Rewrite the material below so that every instance of "Where should I click to" reads "Where do I click to", leaving everything else unchanged.

## BEGIN RECORDS SUPPLIED

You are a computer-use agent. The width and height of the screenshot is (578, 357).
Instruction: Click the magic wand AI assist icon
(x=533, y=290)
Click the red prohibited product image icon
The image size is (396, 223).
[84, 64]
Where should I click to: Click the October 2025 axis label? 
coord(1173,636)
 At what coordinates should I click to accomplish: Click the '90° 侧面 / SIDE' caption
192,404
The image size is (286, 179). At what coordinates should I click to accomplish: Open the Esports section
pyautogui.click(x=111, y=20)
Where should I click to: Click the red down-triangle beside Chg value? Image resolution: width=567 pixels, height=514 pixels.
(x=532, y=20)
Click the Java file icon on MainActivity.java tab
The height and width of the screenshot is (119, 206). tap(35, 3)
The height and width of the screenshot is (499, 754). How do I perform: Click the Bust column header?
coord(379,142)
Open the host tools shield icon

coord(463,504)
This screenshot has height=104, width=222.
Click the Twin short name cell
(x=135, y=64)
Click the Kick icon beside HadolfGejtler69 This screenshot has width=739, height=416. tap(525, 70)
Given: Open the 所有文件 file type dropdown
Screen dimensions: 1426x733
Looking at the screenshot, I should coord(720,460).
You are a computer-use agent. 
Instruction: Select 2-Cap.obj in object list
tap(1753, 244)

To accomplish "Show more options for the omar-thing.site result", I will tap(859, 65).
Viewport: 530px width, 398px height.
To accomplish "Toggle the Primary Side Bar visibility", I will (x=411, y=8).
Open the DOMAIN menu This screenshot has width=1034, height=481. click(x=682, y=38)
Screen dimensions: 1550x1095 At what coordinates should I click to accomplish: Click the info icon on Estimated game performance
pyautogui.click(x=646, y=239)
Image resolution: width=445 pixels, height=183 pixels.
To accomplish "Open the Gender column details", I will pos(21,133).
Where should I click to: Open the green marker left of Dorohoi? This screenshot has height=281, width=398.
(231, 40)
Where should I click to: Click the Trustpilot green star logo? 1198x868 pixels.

## END RECORDS SUPPLIED

## WRITTEN SOLUTION
You are a computer-use agent. The width and height of the screenshot is (578, 357).
Instruction: Click the magic wand AI assist icon
(x=533, y=290)
Click the red prohibited product image icon
The image size is (396, 223).
[84, 64]
Where do I click to: Click the October 2025 axis label? 
coord(1173,636)
 At what coordinates should I click to accomplish: Click the '90° 侧面 / SIDE' caption
192,404
The image size is (286, 179). At what coordinates should I click to accomplish: Open the Esports section
pyautogui.click(x=111, y=20)
Where do I click to: Click the red down-triangle beside Chg value? Image resolution: width=567 pixels, height=514 pixels.
(x=532, y=20)
Click the Java file icon on MainActivity.java tab
The height and width of the screenshot is (119, 206). tap(35, 3)
The height and width of the screenshot is (499, 754). How do I perform: Click the Bust column header?
coord(379,142)
Open the host tools shield icon

coord(463,504)
This screenshot has height=104, width=222.
Click the Twin short name cell
(x=135, y=64)
Click the Kick icon beside HadolfGejtler69 This screenshot has width=739, height=416. tap(525, 70)
Given: Open the 所有文件 file type dropdown
Screen dimensions: 1426x733
Looking at the screenshot, I should coord(720,460).
You are a computer-use agent. 
Instruction: Select 2-Cap.obj in object list
tap(1753, 244)

To accomplish "Show more options for the omar-thing.site result", I will tap(859, 65).
Viewport: 530px width, 398px height.
To accomplish "Toggle the Primary Side Bar visibility", I will (x=411, y=8).
Open the DOMAIN menu This screenshot has width=1034, height=481. click(x=682, y=38)
Screen dimensions: 1550x1095 At what coordinates should I click to accomplish: Click the info icon on Estimated game performance
pyautogui.click(x=646, y=239)
Image resolution: width=445 pixels, height=183 pixels.
To accomplish "Open the Gender column details", I will pos(21,133).
Where do I click to: Open the green marker left of Dorohoi? This screenshot has height=281, width=398.
(231, 40)
Where do I click to: Click the Trustpilot green star logo? 1198x868 pixels.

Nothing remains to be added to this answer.